### THE TASK
Please repeat the records from the line with "This screenshot has" to the line with "click(110, 708)", swapping "channel" for "playlist" and changing nothing else. Return only those lines.

### EXTRACTED MATERIAL
╭──

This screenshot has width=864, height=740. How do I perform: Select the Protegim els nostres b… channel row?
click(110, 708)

╰──
╭──

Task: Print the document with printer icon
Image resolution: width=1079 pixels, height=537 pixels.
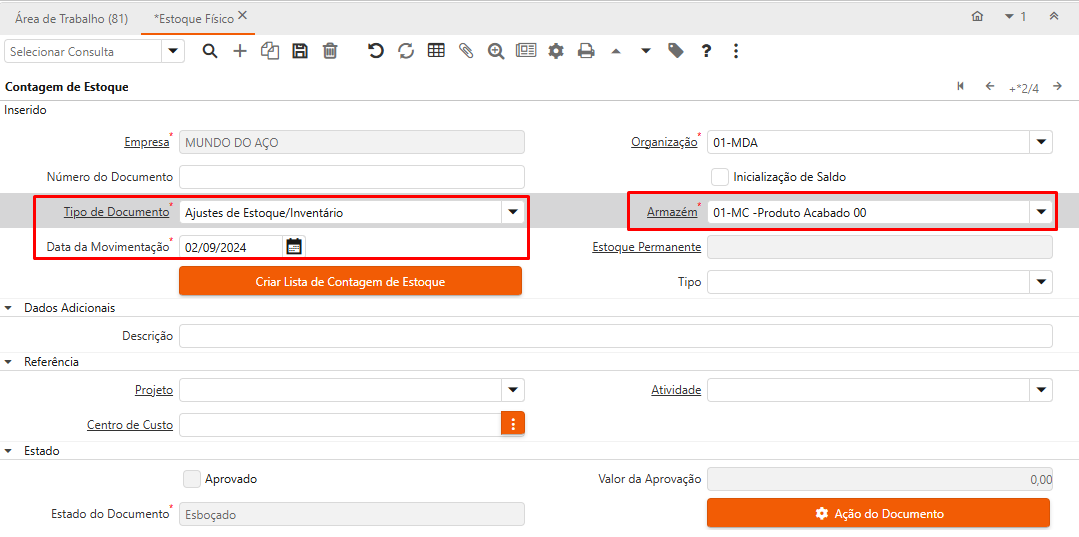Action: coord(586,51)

╰──

### SOLUTION TO THIS PROBLEM
This screenshot has width=864, height=740. How do I perform: Select the Protegim els nostres b… playlist row?
click(110, 708)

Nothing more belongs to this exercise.